I think an encrypted currency base managed only by computers and the market is fairer than a system run by a few men. Also I like privacy.

  • wmf 14 years ago

    I think it could be fairer or it could be a way to get stuck with a broken monetary policy forever.

    • TazeTSchnitzel 14 years ago

      Bitcoin can easily be forked and changed though.

      • wmf 14 years ago

        I am not sure that is true. As small as the ecosystem is, I would not want to try to duplicate it.

        • doublec 14 years ago

          There are plenty of forks running already. There's "litecoin", a fork that changes the proof of work algorithm to scrypt in an attempt to make GPU's less useful for mining.

          There's "PPCoin", a fork that adds "Proof of Stake" alongside "Proof of Work" in an attempt to reduce the energy consumption of the mining process.

          There's others as well. Some bitcoin proponents consider these "scam" coins as they have limited use other than speculation, others consider them experiments in different approaches. But they do show that forking bitcoin is fairly easy.

        • barmstrong 14 years ago

          In a very literal sense it can be forked: https://github.com/bitcoin/bitcoin

          You wouldn't need to try and duplicate an ecosystem. People with nodes on the network would "vote with their CPU power" to support the version they liked the best - so the best one would naturally get the most support.

          • wmf 14 years ago

            the best one would naturally get the most support

            I don't think so. A "better" Bitcoin fork that has no MtGox, no BitInstant, no BitPay, no blockexplorer, etc. would probably have very low adoption.

            • mkramlich 14 years ago

              agree and disagree. if a fork is demonstrably, significantly better, then adoption will grow and eventually, in general, the better will win. this is how evolution works.

          • gizmo686 14 years ago

            No, the most popular version will get the most support. You still have the problem that a forked chain stops being compatible, so if a node recieves coins in the new chain after the fork, the old chain won't acknowledge it. This is a big practicle barrier to implementation.

            You could harvest a large number of new chain coins before you go public, and offer an exchange service, but that would involve you owning alot of new-chain bitcoin, which would be a concern to people switing in.

    • javert 14 years ago

      The only monetary policy that isn't broken, is one that doesn't exist.

      • wmf 14 years ago

        I don't think that's possible. Even keeping the number of BTC fixed is a policy.

        • javert 14 years ago

          True, but participation in bitcoin is voluntary, whereas participation in governmental monetary policy is not :)

olalonde 14 years ago

Here's a list of all the anonymous donations they have received so far (doesn't include membership donations): http://blockexplorer.com/address/1BTCorgHwCg6u2YSAWKgS17qUad... (currently 26.5 BTC)

  • vessenes 14 years ago

    I hope we'll be publishing first-day membership numbers as well.
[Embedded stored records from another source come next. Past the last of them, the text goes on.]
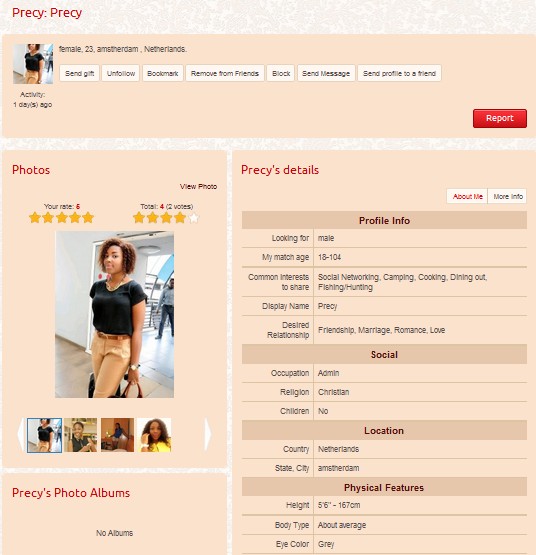The image size is (536, 555).
Task: Bookmark Precy's profile
Action: (x=163, y=73)
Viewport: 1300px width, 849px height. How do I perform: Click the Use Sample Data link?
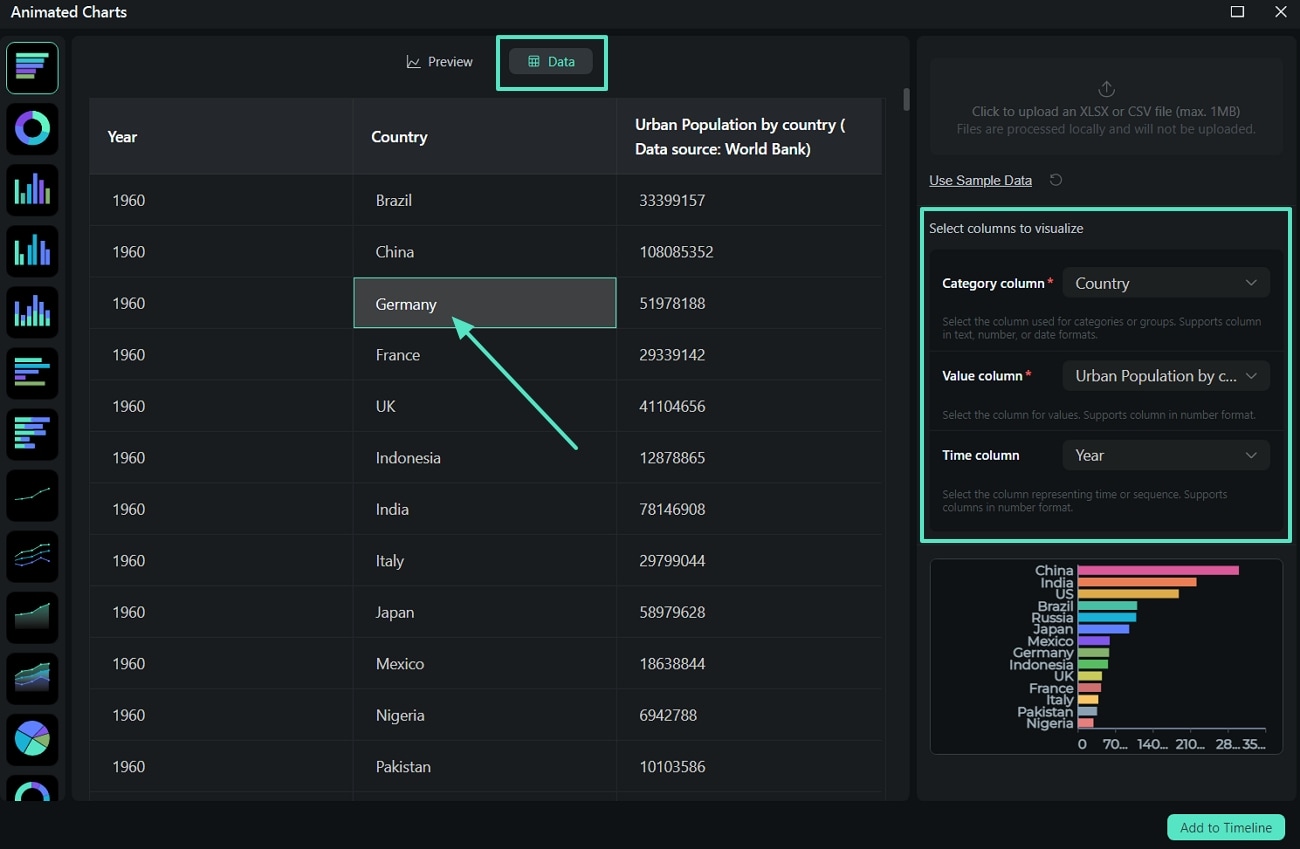[980, 180]
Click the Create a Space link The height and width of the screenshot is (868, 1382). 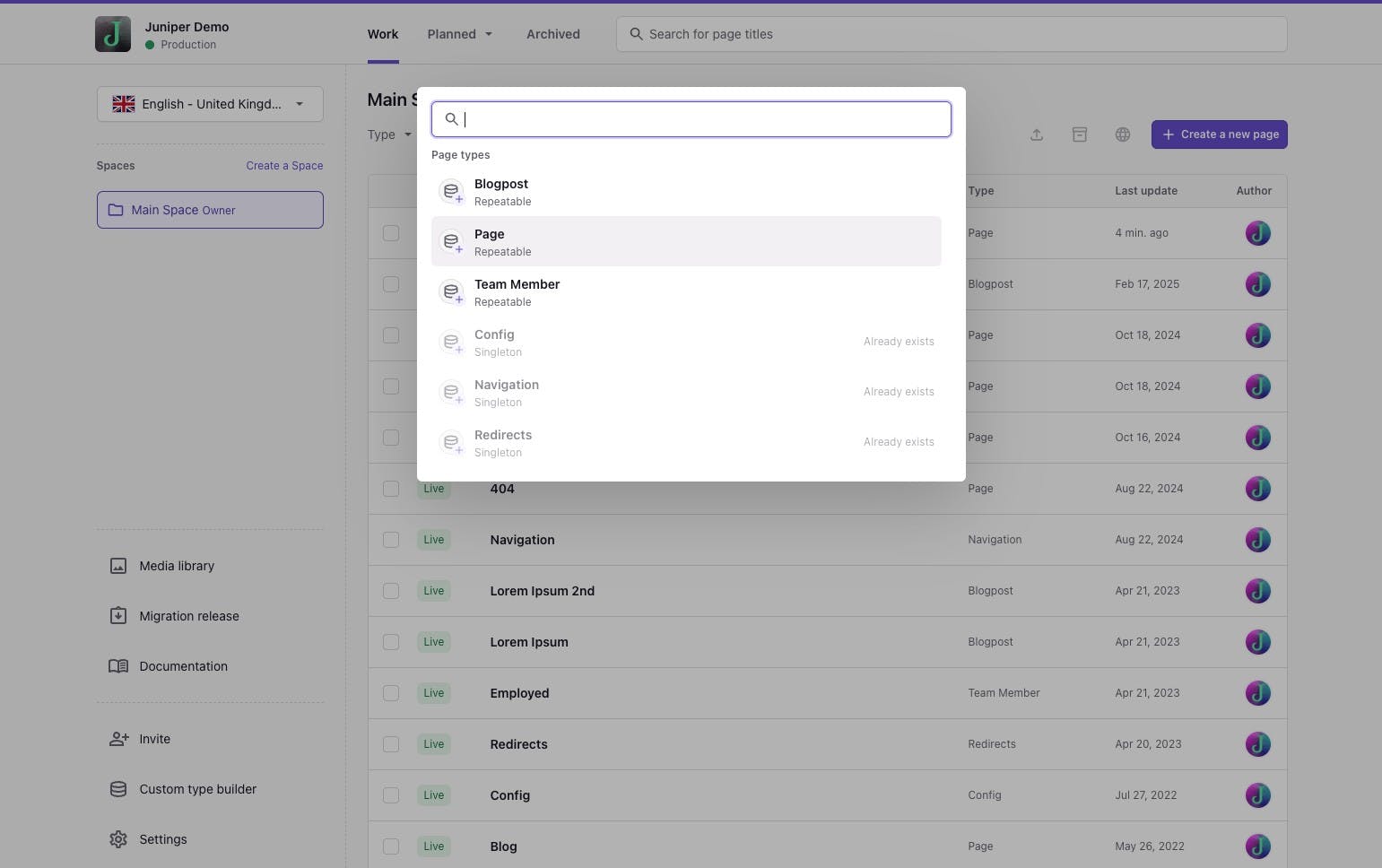284,166
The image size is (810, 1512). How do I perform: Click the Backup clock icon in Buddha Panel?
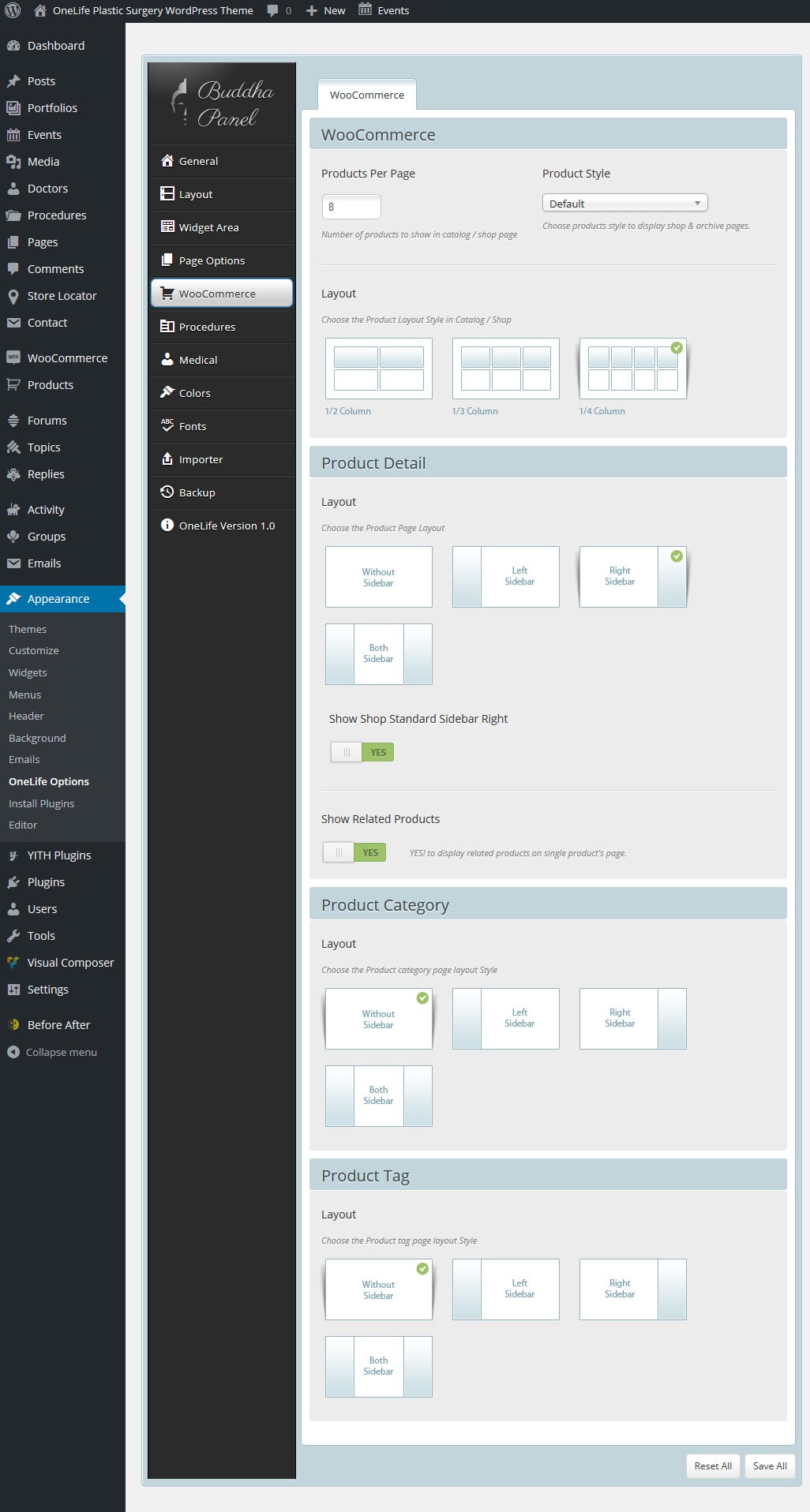[167, 492]
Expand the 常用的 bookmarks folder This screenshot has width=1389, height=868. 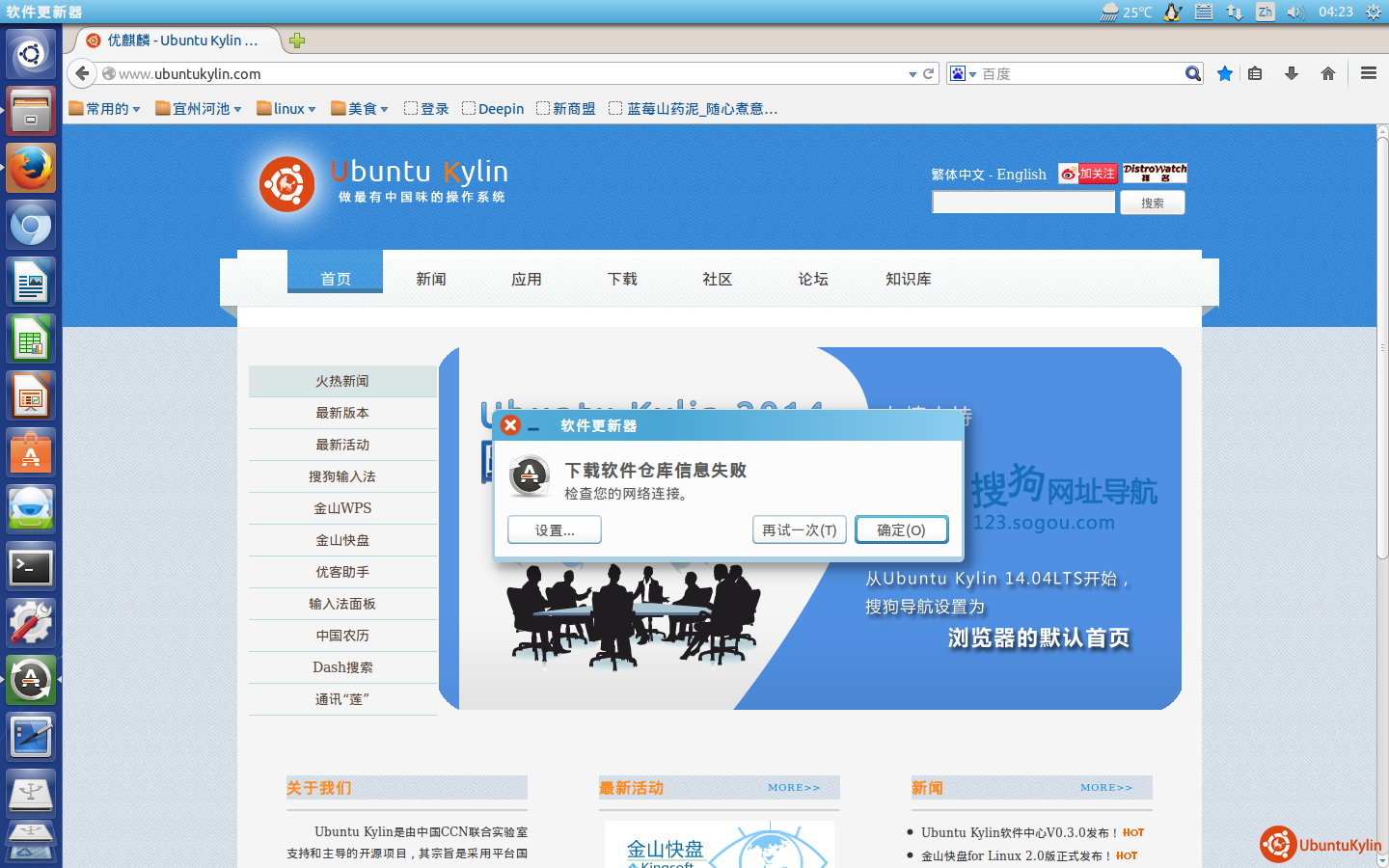click(105, 109)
My goal is to publish all our public keys. How cool would that be? Total financial transparency.

TazeTSchnitzel 14 years ago

Here's their website:

https://www.bitcoinfoundation.org/

jboggan 14 years ago

Ah, the long-storied September announcement. Pretty good idea overall. I'd be happiest seeing a set of security best-practices agreed upon and some sort of mechanism for organizations and businesses to elect for auditing.

  • vessenes 14 years ago

    Totally agreed; this and paying Gavin were my two main motivations upfront.

    I really desire bitcointalk'ers to have some objective way to assess business quality when they consider how many percent per week return is a reasonable no-risk promise.